| Task objective |
Lines before the one containing "1249x703 pixels." are left out. Retype that line and the rest through the end of the material exactly.

| Exercise data |
* * * * * * *
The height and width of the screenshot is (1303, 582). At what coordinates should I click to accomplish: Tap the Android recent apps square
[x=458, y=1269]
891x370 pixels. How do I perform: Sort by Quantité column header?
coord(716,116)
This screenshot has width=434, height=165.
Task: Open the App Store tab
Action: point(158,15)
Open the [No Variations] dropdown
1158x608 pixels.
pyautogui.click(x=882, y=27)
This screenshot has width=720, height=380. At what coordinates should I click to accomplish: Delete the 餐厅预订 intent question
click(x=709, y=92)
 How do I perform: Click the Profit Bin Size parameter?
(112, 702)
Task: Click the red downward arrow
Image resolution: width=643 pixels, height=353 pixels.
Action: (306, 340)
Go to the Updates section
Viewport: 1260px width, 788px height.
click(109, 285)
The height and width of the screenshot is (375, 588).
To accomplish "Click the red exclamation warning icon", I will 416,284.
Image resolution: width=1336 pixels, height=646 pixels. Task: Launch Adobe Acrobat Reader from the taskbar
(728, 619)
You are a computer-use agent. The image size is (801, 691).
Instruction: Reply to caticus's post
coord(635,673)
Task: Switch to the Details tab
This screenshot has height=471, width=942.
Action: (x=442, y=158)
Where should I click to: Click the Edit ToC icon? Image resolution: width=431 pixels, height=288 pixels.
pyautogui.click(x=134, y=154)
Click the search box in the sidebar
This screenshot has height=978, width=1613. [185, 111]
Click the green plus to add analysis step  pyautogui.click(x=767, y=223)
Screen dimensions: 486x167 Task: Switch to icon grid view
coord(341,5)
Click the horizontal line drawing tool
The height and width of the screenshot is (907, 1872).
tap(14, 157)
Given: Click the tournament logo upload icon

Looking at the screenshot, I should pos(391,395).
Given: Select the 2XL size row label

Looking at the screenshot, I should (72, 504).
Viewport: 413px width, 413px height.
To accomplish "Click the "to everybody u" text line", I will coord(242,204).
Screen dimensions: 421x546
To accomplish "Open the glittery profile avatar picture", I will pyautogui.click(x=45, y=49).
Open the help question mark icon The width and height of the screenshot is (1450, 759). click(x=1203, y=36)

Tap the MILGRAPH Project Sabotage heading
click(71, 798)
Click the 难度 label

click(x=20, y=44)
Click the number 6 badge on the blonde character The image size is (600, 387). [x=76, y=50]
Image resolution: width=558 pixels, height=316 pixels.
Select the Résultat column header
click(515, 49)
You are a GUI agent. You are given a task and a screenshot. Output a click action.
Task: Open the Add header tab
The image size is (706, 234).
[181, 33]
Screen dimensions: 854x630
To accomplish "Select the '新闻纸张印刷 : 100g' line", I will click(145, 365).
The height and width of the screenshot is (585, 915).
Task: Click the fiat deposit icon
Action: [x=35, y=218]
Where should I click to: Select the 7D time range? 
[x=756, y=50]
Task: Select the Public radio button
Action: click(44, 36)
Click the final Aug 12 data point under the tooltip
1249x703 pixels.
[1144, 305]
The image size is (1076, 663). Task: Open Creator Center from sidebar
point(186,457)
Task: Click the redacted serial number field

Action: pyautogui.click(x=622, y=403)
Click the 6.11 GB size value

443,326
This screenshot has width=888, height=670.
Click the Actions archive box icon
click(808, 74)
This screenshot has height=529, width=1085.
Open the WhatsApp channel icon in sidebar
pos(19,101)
* * * * * * *
| Exercise output |
1249x703 pixels.
[1144, 305]
The image size is (1076, 663). Task: Open Creator Center from sidebar
point(186,457)
Task: Click the redacted serial number field

Action: pyautogui.click(x=622, y=403)
Click the 6.11 GB size value

443,326
This screenshot has width=888, height=670.
Click the Actions archive box icon
click(808, 74)
This screenshot has height=529, width=1085.
Open the WhatsApp channel icon in sidebar
pos(19,101)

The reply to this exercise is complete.